═══ Source material ═══
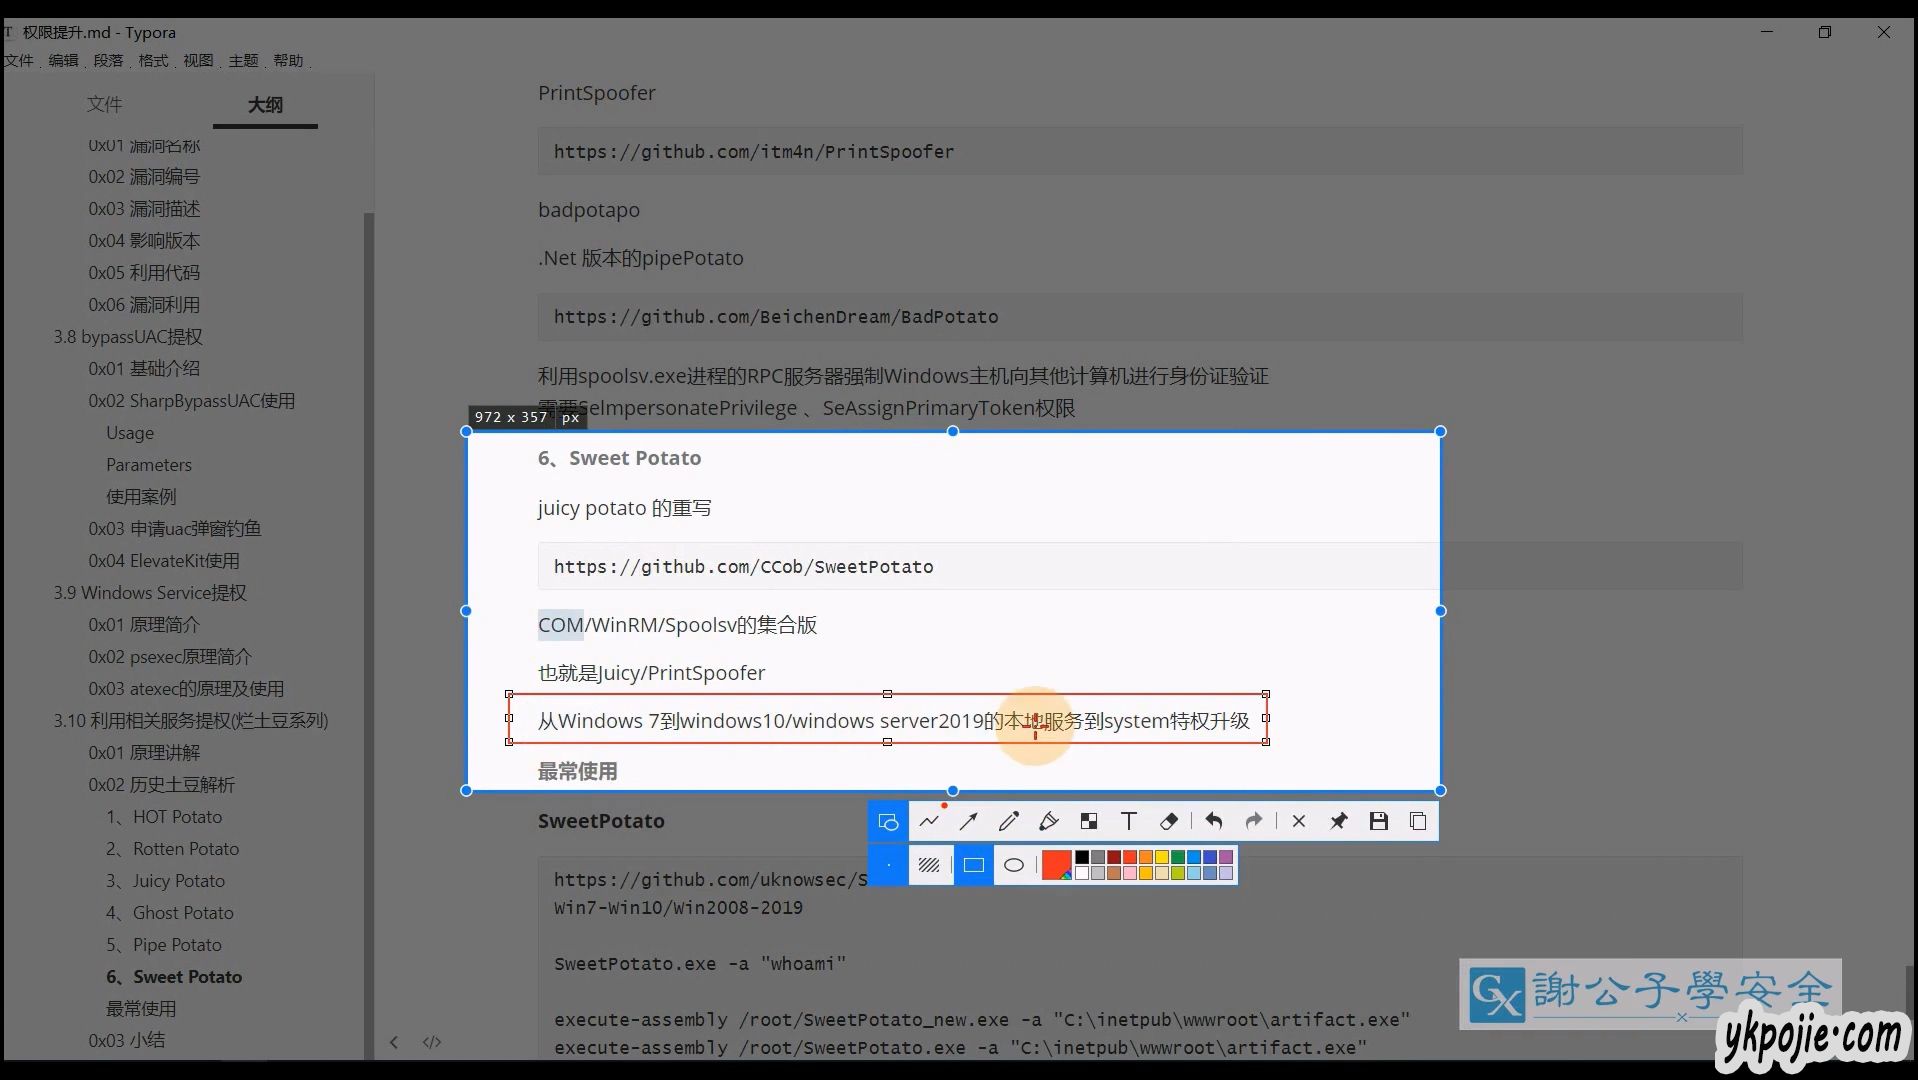Copy screenshot to clipboard
This screenshot has width=1918, height=1080.
tap(1418, 821)
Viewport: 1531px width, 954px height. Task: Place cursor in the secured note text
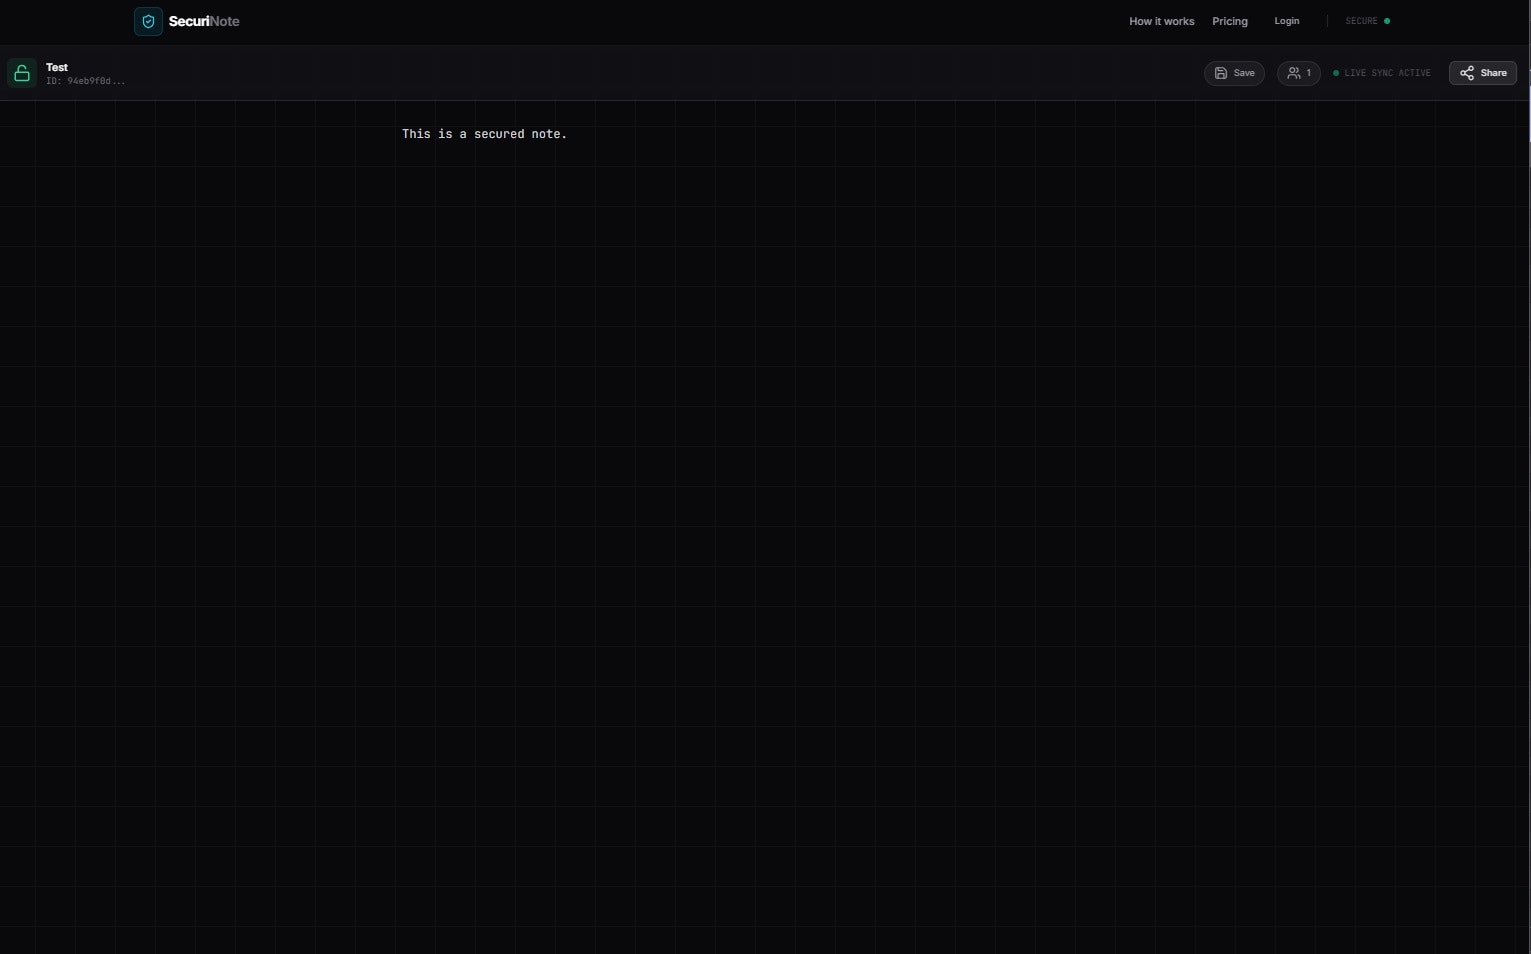(x=484, y=133)
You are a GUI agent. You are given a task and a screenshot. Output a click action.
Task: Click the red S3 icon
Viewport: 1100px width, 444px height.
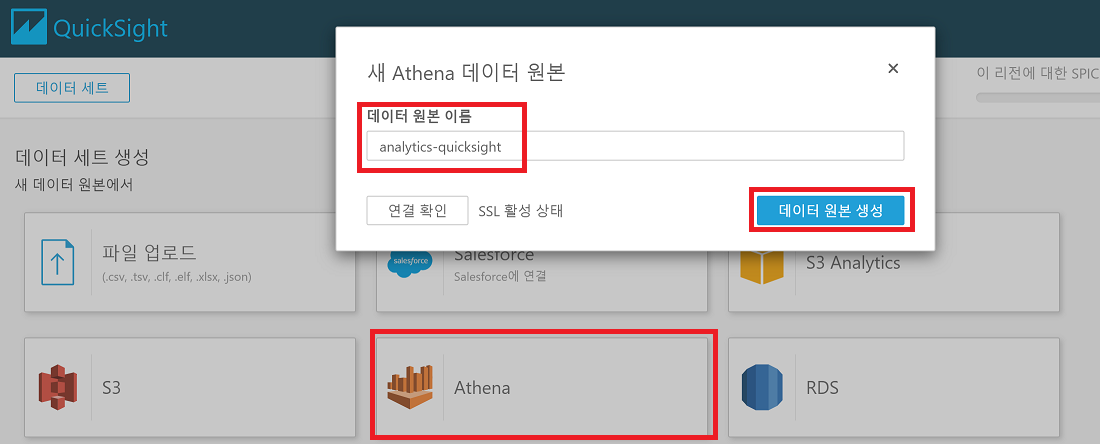tap(57, 387)
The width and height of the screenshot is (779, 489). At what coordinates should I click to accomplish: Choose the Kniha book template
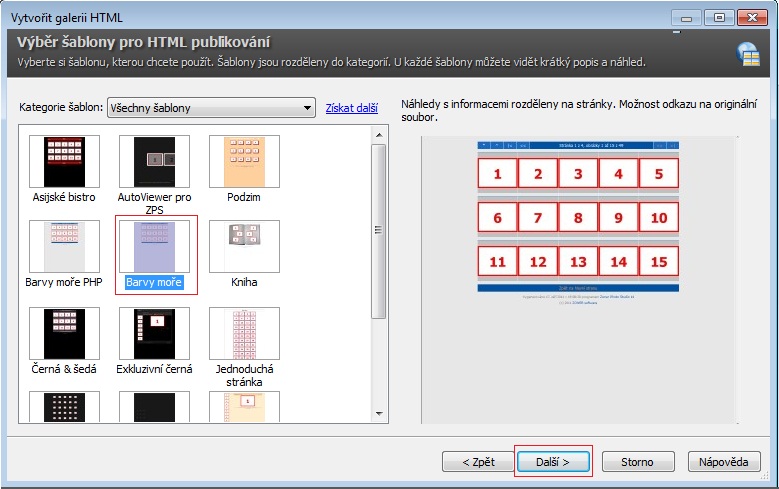tap(244, 246)
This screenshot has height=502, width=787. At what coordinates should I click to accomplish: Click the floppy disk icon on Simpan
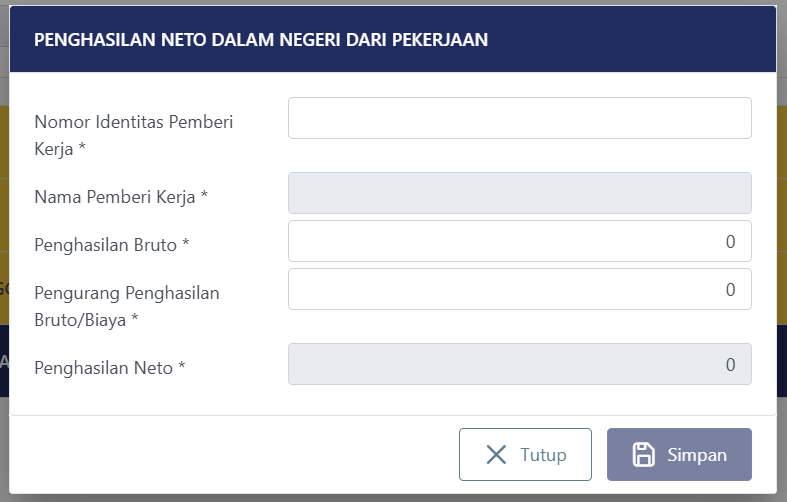click(x=645, y=455)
═══
» Exercise details:
Reproduce nothing but the lines from the line containing "The width and" through the last line of the data above, exactly as written and without pictures.

» Answer for this exercise:
The width and height of the screenshot is (779, 489). At what coordinates should I click to accomplish: Choose the Kniha book template
tap(244, 246)
This screenshot has height=502, width=787. At what coordinates should I click to accomplish: Click the floppy disk icon on Simpan
click(x=645, y=455)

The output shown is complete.